Supply chains in the Alaska, Hawaii and Washington regions will receive a funding boost to container services following new funding announced by the U.S. Department of Transportation’s Maritime Administration (MARAD).
The Northwest Connect: Critical Lifelines Project Designation will serve the M-5 Marine Highway Route transporting containerised goods to and from the Alaska, Hawaii and Washington areas.
Almost $40 million in grant funding is available for the program this year, with funding from the Bipartisan Infrastructure Law and the FY 2022 Appropriations Act.
Seattle and Tacoma have long been hubs for domestic shipping between US mainland and Alaska.
The new Northwest Connect Project Designation, announced on 19 April by MARAD, will increase funding opportunities that support domestic trade between Alaska, Hawaii, and the Northwest Seaport Alliance (NWSA).
Last year, the NWSA and the Port of Alaska teamed-up to apply for the AMHP Project Designation.
Grant requests for AMHP funding are limited to organisations on a Marine Highway Route with a Project Designation. The recent focus on supply chain resiliency has led to the AMHP receiving record levels of investment by the federal government.
“Seattle and Tacoma have long been a critical link in supporting freight movement between Washington and Alaska. This project designation will enable the NWSA and our domestic shipping operators such as TOTE, Matson, and Lynden to access infrastructure funding that will support increased trade and job opportunities in our gateway,” said Don Meyer, Port of Tacoma Commission President and NWSA 2022 Co-Chair.
“The importance of resilient maritime infrastructure and a strong partnership between the Northwest Seaport Alliance and the Port of Alaska is not lost on us,” added Steve Ribuffo, Director of the Port of Alaska.
“As important as the survival of this supply chain is, it’s clear to us that what is good for one of us is good for the other.

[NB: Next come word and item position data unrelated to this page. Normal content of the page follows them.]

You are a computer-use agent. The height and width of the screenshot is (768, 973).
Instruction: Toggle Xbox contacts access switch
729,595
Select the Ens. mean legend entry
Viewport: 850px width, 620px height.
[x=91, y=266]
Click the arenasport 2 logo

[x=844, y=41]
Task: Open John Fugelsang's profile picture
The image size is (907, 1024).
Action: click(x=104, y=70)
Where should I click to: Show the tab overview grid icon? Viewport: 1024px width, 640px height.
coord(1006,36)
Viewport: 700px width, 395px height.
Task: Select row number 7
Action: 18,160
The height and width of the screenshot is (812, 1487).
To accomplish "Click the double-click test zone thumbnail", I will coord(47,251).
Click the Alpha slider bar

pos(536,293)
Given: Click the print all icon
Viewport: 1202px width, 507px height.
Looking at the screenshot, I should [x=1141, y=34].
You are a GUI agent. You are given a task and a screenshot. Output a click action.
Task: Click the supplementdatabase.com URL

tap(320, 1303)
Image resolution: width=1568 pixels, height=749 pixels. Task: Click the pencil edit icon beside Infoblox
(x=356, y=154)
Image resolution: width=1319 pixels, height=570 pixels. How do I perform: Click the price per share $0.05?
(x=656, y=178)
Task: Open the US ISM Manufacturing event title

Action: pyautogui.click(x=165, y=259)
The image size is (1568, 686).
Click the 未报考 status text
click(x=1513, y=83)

The creation of Northwest Connect only strengthens those bonds of cooperation between us.”
Ryan Calkins, Port of Seattle Commission President and NWSA 2022 Co-Chair, said: “By increasing critical infrastructure for cargo movement between Alaska and Hawaii, we are expanding domestic trade opportunities while also reducing air emissions.
“Utilising vessels to move goods instead of trucks or airplanes helps eliminate damaging air emissions that would otherwise impact the Pacific Northwest.
The AMHP was established in 2014 to increase the use of US navigable waterways to serve as an efficient mode of transportation that helps to relieve landside congestion and increase the productivity of our nation’s surface transportation system.
The marine highway system includes 54 designated routes which have specific access to federal funding opportunities that support the utilisation of the routes.